Les agro-industries seraient-elles bons employeurs ?

Si l’on s’en tient aux propos de quelques ouvriers des Plantations de haut Penja (Php) – entreprise de production de banane export – on peut dire que les agro-industries sont de bons employeurs. Mais …

Ces ouvriers disent tout le bien du traitement  qu’ils reçoivent de leur employeur.
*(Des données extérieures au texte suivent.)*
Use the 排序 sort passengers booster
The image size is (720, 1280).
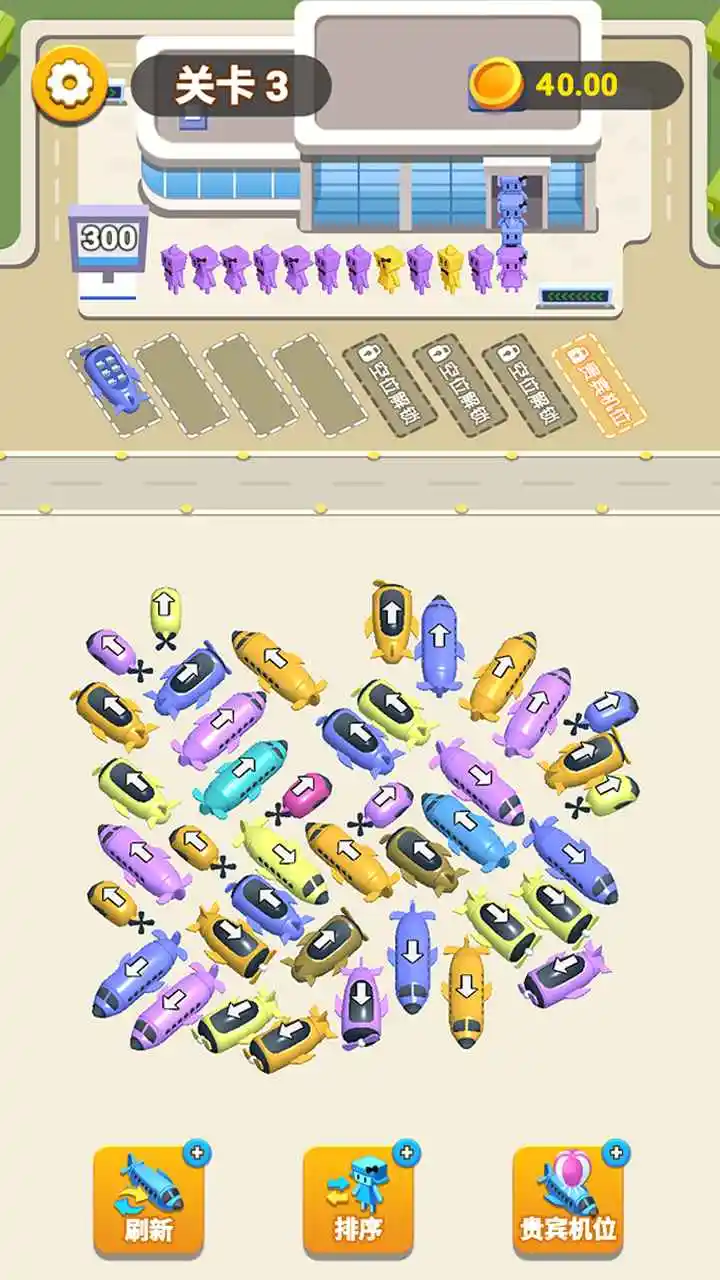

Mathias Ntepdieu est entré dans les exploitations Php en 1992. A l’époque on lui versait un salaire de 32.000 FCFA le mois. Après plus de 22 ans de service, il pense que beaucoup de choses ont évolué positivement. Il a un salaire correspondant à une grille connue de tous et sur la base de laquelle l’employé négocie avec l’employeur. Les avantages sont assez importants selon lui : pension retraite assurée, cotisations sociales pour l’employé et ses enfants, prise en charge en cas de maladie. Ici, on peut observer au siège de l’entreprise, constitués de vieux bâtiments acquis, une infirmerie où se soignent les employés et ouvriers. Les cas graves sont transférés à l’hôpital Saint Jean de Malte juste en face. Les ouvriers rencontrés ne s’accordent pas sur le pourcentage de la prise en charge par  l’employeur : d’aucuns parlent de 25% ou de 30% et parfois de 100%. Un autre vous dira qu’après les soins vous constaterez des coupes sur votre salaire. Malheureusement, il est difficile de vérifier cette information auprès des Php où on ne badine pas avec le formalisme.

Prime à la qualité
Georges Kum estime que chaque ouvrier doit assumer son choix. « Si on vous dit qu’on vous  versera un salaire mensuel  de 47.000 F CFA  comme c’est mon cas, à vous d’accepter ou de refuser ». Il ajoute que ce salaire de base peut sensiblement évoluer si l’ouvrier est entreprenant, disponible, pas tricheur du tout et surtout professionnel car la prime de qualité peut vous faire gagner, en plus du salaire de base, jusqu’à plus de la moitié de celui-ci. Cependant, il déplore les conditions de logement. En effet, la ville de Njombé n’offre pas de possibilité de bien se loger. Les maisons sont avant tout familiales et celles destinées à la location sont généralement mal faites ou trop chères pour un ouvrier qui gagne si peu. Georges Kum souhaite que l’entreprise construise des maisons pour les mettre à la disposition des producteurs en location-vente.

Les quelques ouvriers qui ont accepté de nous parler estiment cependant que les conditions de travail doivent être améliorées. Notamment, ils pensent qu’on devrait leur faire des bilans de santé assez régulièrement  et ne pas attendre que la maladie se déclenche pour courir chez le médecin. Le bilan médical permettrait d’anticiper voire de sauver des vies.
Par ailleurs, pour certains, le salaire ne permet pas de satisfaire tous les besoins prioritaires et de faire des projets personnels pour l’avenir. Ce à quoi Mathieu Ntepdieu répond que c’est une question de savoir bien gérer son salaire, prenant l’exemple sur lui-même avec ses 15 enfants qui vont tous à l’école et d’autres petites activités économiques montées à partir de son salaire.

Toujours est-il que la tentation de faire des sacrifices sur soi-même pour économiser un peu d’argent qui permettrait de s’acheter une moto et de devenir un moto taximan est grande ici.